IM: Scientific materialism doesn’t think much of the spirit world, and that’s the perspective that’s held in most of Western Buddhism.
GS: But not in Asia. I have asked Buddhist priests and monks, in India, Taiwan, Korea and Japan, what they thought about the spirit world, the gods. I got a lot of answers. The Japanese used to believe that the emperor was a god, and I always thought that was awful, some kind of crazy arrogance. But it turns out that horses and donkeys can also be considered gods. And bears are gods, especially in the north of Japan. The idea is that a god is a spirit being who is still within the wheel of nature, is in a slightly different realm, maybe has a different life span, a different sort of metabolism, or maybe doesn’t have any metabolism. These beings are included in the wheel of birth and death, the “six roads.”
In India, I remember talking to this Tibetan about the gods, and he said to me, “Oh, the gods. They have big egos. They will benefit from learning meditation and working on their egos.”
IM: The Buddha once remarked that the god Brahma was very confused because he actually thought he created everything.
GS: This is a funny situation. Charming, actually. And yes, I’ve heard it said, “We Buddhists are human and we have very short lifetimes. We are not nearly as big and powerful as the gods are, but we can teach them something. Because we have been able to understand a truth that lies beyond having a million years of life.”
That idea gives some power and verisimilitude to the human realm. I have nothing against the human realm. As I said in The Practice of the Wild, we should not blame ourselves for being human. And there is nothing wrong with thinking human beings are great. But you must remember, raccoons think they are great too.
IM: One of the great gifts of dharma practice is that it keeps you intimate with the mystery of being alive and human on this fertile water planet. And we still don’t know what this incarnation is all about.
GS: There is a certain element of intellectual and spiritual modesty that is created by your willingness to be impermanent and also not to understand everything perfectly. My first teacher, Miura Isshu, said to me as he ordained me, “Even the Buddha is working on himself somewhere.” That’s a common point of view in the Buddhist world.
IM: So as you’re aging here in this world as a human, do you feel complete with the work that you’ve done in the world and what you’ve created?
GS: I don’t have time to think about that.
IM: Joanna Macy said something very similar actually. She said, “No great assessments.”
GS: Yeah, you know, you take every day as it comes. You try to respond to people, to events, to situations with whatever you know—and everybody does the same thing with what they’ve got.
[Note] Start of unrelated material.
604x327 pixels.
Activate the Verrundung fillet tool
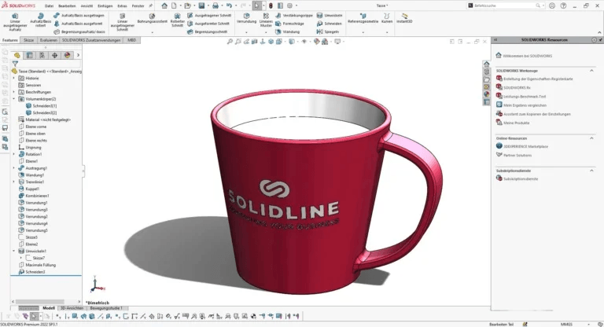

I will probably write a few more poems. I would like to finish up a couple of essays that I started. And I would like to clean up the yard and write a letter to my granddaughter and grandson. Ultimately it’s not success or failure in the human realm that matters, it’s that you’re at peace with what the work is and who the people are and what you’re doing.
IM: You’ve talked a lot about keeping alive a sense of impermanence. How can the truth of impermanence inspire our work in the world?
GS: A certain modesty is created by our recognition that we are impermanent and that we do not understand everything perfectly. Impermanence inspires us to do good work, to make things well. This may sound contradictory, but impermanence does not mean that it’s a throwaway universe. Instead, because everything is impermanent I am going to build my house so that it will last awhile. That’s etiquette too. Etiquette is acknowledging impermanence and bringing dignity to everything in the process!